Transparency International has released its Corruption Perception Index (CPI) 2018. It shows that Pakistan has improved slightly on the index by one point.
The country has got a score of 33 out of 100 for 2018, which is one point better than 2017. However, its ranking remained the same, i.e., 117 out of 180 countries.
Chairman of Transparency International Pakistan, Sohail Muzaffar, has said that Pakistan needs to take serious actions to control ‘rampant corruption’ in the country. He opined that the economic condition of the country cannot improve until corruption is dealt with.
“Foreign businesses check the ease of doing business before taking the decision to start working with a country. Pakistan will need to improve its ranking in the various International surveys to attract foreign investments which is necessary for it to improve its GDP growth rate,” said Muzaffar.
According to the CPI, countries that have performed better as compared to the previous years include Estonia, Cote D’Ivoire, Senegal, and Guyana.
Whereas, countries that declined on the index are Australia, Chile, Malta, Turkey, and Mexico. Notably, two-thirds of countries have scored below 50 this year, with the average score being 43.

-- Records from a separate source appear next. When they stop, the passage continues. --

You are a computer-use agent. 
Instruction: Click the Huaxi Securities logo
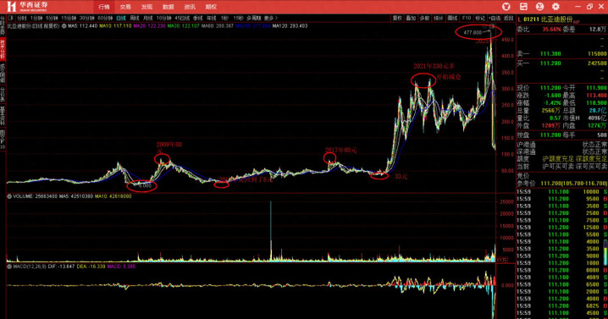click(x=27, y=6)
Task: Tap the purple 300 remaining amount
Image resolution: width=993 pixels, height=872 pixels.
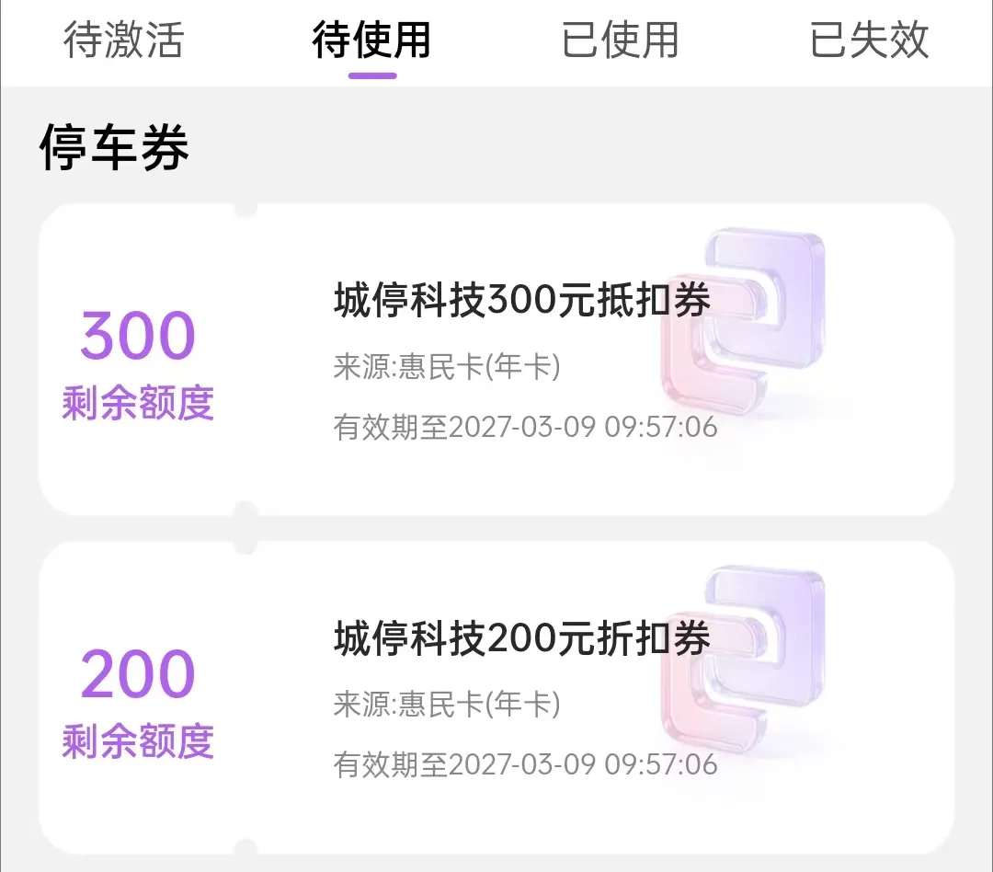Action: click(x=138, y=336)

The top countries on the CPI include Denmark and New Zealand having scores of 88 and 87. The countries at the bottom of the index include Somalia, Syria, and South Sudan with scores of 10, 13, and 13, respectively.
The CPI index ranks 180 countries according to their perceived levels of public sector corruption among the experts and businesspeople. It takes into account a scale of zero to 100, with zero marking highly corrupt and 100 marking clean.
The index also found a link between corruption and the health of democracies. It found that the countries having higher rates of corruption have diminishing political rights and weak democratic institutions.